- Born: Dugald Ronald Letham 10 September 1949 Falkirk, Stirlingshire, Scotland
- Died: 27 March 2008 (aged 58) Falkirk, Scotland
- Occupation: Actor
- Years active: 1967–2008

= Ronnie Letham =

Scottish actor (1949–2008)

Dugald Ronald Letham (10 September 1949 – 27 March 2008) was a Scottish actor.

== Early life and education ==
Letham was born in Falkirk, Stirlingshire, on 10 September 1949. He had a sister, Maggie, and attended Bantaskine, then Falkirk High School.

Letham originally trained as a teacher at Jordanhill College, Glasgow, before enrolling at the Royal Scottish Academy of Music and Drama.

==Career==
Letham performed at the Traverse Theatre in Edinburgh, the Royal National Theatre in London, the Odeon Theatre in Glasgow and the Glasgow King's Theatre.

His early television appearances in shows such as Crown Court, Play for Today and The Sweeney gained Letham recognition among television writers and producers. He played Rab B. Nesbitt, father of the eponymous lead character, in a 1996 episode of Rab C. Nesbitt.

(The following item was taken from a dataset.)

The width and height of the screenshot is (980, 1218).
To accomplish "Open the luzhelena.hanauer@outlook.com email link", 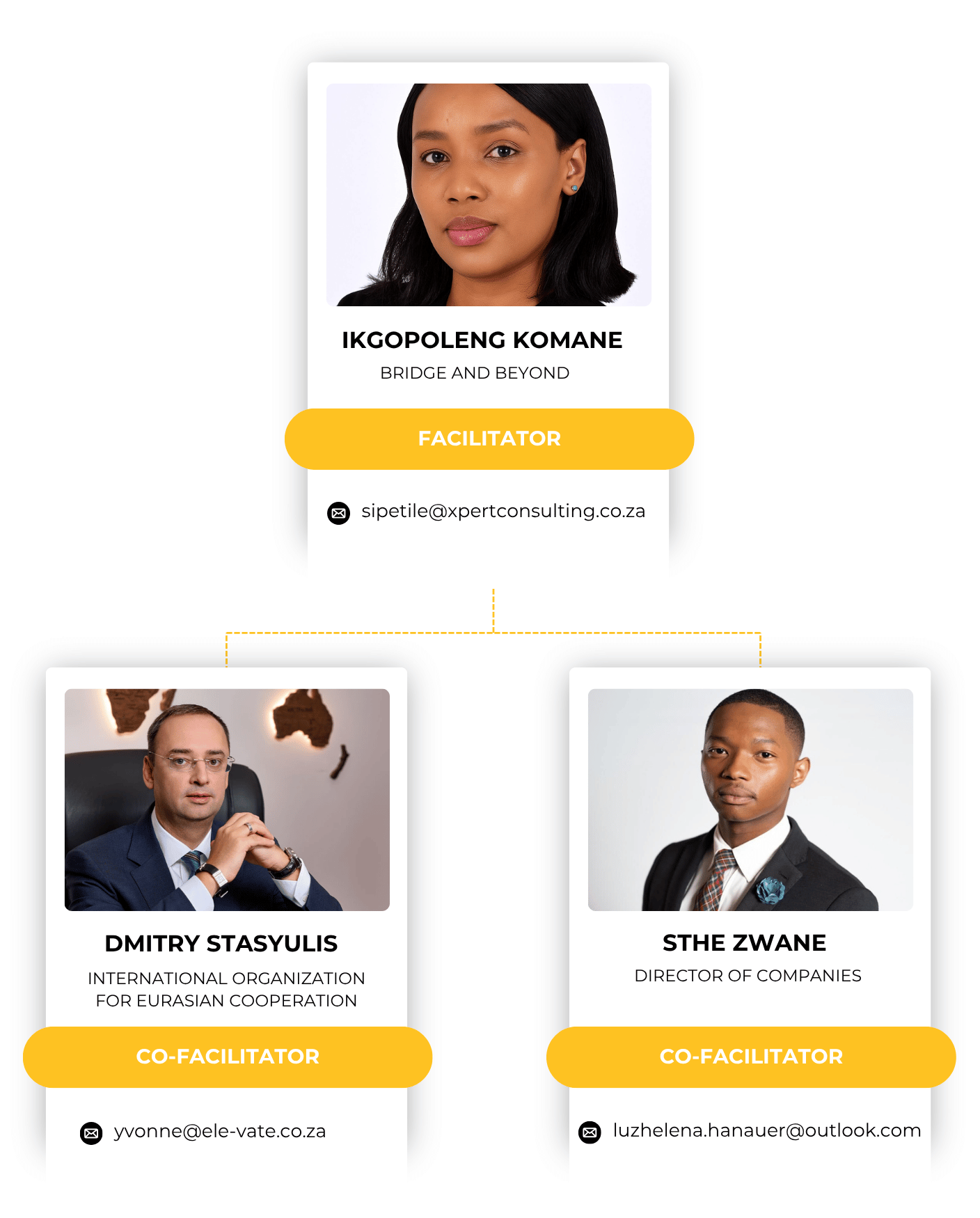I will pos(767,1131).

Letham had recurring roles in television shows Atletico Partick as Gazza, Hamish Macbeth as Peter the Fireman and Ain't Misbehavin as Snowy McGraw. He also made three separate appearances on both Taggart and The Bill, playing a different character on each occasion. His final role was as Harry, Isa's estranged husband, in the sitcom Still Game. He appeared in three episodes between 2002 and 2006, when his character was killed off.

==Death==
Letham died from complications following a fall in Falkirk on 27 March 2008, at the age of 58.